Speaking at a by-election campaign stop in Selby, North Yorkshire, Mr Sunak was asked for his reaction to the decision.

“Well, the UK is a signatory to a convention which prohibits the production or use of cluster munitions and discourages their use,” he said.

“We will continue to do our part to support Ukraine against Russia’s illegal and unprovoked invasion, but we’ve done that by providing heavy battle tanks and most recently long-range weapons, and hopefully all countries can continue to support Ukraine.

“Russia’s act of barbarism is causing untold suffering to millions of people.

“It’s right that we collectively stand up to it and I’ll be heading off to the Nato summit next week in Vilnius, where we will be discussing exactly this with our allies how we can strengthen our support for Ukraine.”

A woman walks through anti- tank barricades placed on a street as preparation for a possible Russian offensive, in Odesa, on Thursday March 24, 2022. (AP Photo/Petros Giannakouris)
Ukraine says it will use the cluster bombs to counter Russian tanks (Photo: AP Photo/Petros Giannakouris)

Mr Sunak will be meeting Mr Biden in London on Monday ahead of the Nato summit.

The US has argued that Kyiv has provided assurances it will not use cluster bombs in urban areas but some Nato allies are bound to be uneasy over their transfer.

Ukrainian President Volodymyr Zelensky thanked the US for the “timely, broad and much-needed defence aid package” that will “bring Ukraine closer to victory over the enemy, and democracy to victory over dictatorship”.

The munitions are likely to be raised in talks at the summit in Vilnius, Lithuania, on Tuesday, where talks on Ukraine’s membership bid to Nato will feature.

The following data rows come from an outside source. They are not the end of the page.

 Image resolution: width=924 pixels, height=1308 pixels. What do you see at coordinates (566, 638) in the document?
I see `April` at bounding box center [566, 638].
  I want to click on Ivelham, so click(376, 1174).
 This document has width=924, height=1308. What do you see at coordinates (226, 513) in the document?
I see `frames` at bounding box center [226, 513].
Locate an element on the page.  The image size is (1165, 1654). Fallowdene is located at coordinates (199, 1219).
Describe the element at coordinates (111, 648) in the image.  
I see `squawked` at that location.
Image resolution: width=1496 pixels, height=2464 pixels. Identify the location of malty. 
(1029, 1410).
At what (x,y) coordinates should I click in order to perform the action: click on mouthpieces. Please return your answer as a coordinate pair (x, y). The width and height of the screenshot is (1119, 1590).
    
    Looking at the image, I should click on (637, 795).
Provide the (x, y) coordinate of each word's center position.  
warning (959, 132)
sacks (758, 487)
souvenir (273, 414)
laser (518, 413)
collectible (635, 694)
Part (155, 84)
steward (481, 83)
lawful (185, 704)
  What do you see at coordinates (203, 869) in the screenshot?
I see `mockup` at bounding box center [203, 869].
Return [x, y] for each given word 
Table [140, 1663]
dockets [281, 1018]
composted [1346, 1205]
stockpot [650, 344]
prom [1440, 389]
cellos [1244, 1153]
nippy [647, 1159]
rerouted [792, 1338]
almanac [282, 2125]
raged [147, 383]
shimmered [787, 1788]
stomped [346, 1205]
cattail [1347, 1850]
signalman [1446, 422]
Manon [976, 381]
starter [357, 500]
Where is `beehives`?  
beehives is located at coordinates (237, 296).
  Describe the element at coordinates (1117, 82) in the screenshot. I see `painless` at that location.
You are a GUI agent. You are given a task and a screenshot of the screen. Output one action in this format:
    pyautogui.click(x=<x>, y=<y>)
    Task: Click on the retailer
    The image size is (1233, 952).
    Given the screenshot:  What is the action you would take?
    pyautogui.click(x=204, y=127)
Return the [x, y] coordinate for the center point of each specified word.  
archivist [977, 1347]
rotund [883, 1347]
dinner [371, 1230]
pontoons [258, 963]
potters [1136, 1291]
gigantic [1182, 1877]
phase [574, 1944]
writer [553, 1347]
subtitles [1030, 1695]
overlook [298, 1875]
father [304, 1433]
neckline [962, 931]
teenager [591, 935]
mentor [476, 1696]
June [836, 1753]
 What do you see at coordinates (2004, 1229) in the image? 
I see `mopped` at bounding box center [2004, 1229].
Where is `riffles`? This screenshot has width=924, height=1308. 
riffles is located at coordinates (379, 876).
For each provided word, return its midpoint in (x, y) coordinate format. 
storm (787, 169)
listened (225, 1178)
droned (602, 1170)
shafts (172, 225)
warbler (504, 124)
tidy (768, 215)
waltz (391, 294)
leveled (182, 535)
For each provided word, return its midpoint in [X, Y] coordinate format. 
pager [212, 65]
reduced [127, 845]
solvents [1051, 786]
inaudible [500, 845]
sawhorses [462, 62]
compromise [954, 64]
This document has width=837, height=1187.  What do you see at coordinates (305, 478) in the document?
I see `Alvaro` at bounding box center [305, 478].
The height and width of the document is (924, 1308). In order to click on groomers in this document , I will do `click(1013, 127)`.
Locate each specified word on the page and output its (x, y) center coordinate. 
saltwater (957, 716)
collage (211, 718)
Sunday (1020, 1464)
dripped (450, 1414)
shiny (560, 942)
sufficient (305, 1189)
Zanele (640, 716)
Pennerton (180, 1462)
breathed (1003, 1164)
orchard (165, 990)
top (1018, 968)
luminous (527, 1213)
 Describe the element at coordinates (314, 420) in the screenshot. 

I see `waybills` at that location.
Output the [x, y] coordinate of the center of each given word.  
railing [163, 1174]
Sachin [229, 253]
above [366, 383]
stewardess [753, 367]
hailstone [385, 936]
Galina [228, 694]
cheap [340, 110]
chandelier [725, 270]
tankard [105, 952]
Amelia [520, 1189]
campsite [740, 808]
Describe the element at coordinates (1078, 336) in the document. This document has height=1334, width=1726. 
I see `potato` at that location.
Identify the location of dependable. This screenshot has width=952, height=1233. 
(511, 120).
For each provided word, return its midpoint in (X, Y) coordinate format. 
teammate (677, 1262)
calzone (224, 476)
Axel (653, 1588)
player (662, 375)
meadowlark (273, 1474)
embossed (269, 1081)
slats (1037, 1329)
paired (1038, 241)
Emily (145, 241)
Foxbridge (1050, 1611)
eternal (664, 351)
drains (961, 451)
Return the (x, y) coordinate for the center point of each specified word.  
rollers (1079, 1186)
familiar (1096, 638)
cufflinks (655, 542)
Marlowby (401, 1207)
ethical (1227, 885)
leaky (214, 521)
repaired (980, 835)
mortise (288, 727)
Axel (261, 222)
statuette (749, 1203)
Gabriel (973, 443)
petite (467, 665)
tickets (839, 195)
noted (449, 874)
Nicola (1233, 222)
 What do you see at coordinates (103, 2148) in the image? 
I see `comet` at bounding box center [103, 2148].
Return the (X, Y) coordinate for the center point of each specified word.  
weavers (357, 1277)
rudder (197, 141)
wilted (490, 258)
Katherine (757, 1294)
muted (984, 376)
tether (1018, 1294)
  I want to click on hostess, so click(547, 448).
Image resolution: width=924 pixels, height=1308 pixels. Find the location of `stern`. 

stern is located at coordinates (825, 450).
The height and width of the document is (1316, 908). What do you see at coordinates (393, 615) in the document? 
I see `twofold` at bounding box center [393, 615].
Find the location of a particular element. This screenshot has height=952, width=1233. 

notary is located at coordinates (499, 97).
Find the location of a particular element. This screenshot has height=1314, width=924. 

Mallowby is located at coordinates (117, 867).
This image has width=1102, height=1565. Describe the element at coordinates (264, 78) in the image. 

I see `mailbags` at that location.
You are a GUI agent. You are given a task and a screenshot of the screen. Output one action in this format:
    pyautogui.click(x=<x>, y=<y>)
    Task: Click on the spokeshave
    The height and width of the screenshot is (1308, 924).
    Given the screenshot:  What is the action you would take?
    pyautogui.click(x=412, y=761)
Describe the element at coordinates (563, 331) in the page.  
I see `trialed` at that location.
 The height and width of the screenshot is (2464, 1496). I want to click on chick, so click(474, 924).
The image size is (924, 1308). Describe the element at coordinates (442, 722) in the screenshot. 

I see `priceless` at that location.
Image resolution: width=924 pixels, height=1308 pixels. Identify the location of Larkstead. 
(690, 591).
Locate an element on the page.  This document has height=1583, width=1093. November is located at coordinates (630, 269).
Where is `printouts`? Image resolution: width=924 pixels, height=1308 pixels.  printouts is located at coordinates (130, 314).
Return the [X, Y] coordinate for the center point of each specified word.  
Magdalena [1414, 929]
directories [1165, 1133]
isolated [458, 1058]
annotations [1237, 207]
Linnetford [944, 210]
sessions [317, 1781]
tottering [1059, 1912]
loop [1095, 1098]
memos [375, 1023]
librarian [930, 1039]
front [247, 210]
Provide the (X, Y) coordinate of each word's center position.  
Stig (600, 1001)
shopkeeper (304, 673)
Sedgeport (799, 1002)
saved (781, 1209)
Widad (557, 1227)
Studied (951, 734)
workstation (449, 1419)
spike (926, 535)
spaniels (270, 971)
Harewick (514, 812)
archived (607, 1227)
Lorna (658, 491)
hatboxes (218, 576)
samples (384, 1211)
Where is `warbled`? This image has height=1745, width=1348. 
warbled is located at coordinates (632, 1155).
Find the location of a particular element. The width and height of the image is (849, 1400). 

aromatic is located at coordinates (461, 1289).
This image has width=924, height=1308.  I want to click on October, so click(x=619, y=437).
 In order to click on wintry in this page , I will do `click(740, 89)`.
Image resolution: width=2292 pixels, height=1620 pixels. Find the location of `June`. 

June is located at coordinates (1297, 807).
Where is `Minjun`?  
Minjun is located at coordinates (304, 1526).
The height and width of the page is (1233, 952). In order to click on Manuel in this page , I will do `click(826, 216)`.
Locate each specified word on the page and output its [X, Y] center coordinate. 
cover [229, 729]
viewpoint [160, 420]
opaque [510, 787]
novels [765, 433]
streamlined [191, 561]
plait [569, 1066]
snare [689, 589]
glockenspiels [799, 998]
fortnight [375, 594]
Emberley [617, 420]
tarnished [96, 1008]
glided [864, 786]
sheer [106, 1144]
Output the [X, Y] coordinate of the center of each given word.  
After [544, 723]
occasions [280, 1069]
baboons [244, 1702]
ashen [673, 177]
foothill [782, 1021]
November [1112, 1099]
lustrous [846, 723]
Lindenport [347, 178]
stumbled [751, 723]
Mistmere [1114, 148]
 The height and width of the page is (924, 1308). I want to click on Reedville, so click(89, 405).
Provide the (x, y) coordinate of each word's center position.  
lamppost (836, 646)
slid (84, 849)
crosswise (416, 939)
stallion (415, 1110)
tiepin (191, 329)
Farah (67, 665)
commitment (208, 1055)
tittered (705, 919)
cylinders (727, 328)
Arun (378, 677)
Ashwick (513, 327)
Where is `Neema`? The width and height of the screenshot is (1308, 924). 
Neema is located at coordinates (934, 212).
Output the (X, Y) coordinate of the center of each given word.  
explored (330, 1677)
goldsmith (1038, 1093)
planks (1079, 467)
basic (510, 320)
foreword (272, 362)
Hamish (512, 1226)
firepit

U.S. President Joe Biden waves from Air Force One as he departs Washington for Dover, Delaware, at Joint Base Andrews, Maryland, U.S., July 7, 2023. REUTERS/Kevin Wurm
Mr Sunak is due to meet President Biden ahead of Nato summit (Photo: REUTERS/Kevin Wurm)

The weapons deploy a large number of bomblets across a wide area. Unexploded bomblets can continue to pose a threat to civilians long after conflicts end.

The Convention on Cluster Munitions prohibits their use or stockpiling because of their indiscriminate effect on civilian populations.

The US, Ukraine and Russia are not signatories. Both Moscow and Kyiv have used cluster munitions so far in the war.

Commons Defence Committee chairman Tobias Ellwood urged the US to “reconsider”.

The Tory MP tweeted: “This is the wrong call and will alienate international goodwill.

“Their use leaves deadly unexploded ordnance over the battlefield, killing & injuring civilians long after the war is over.”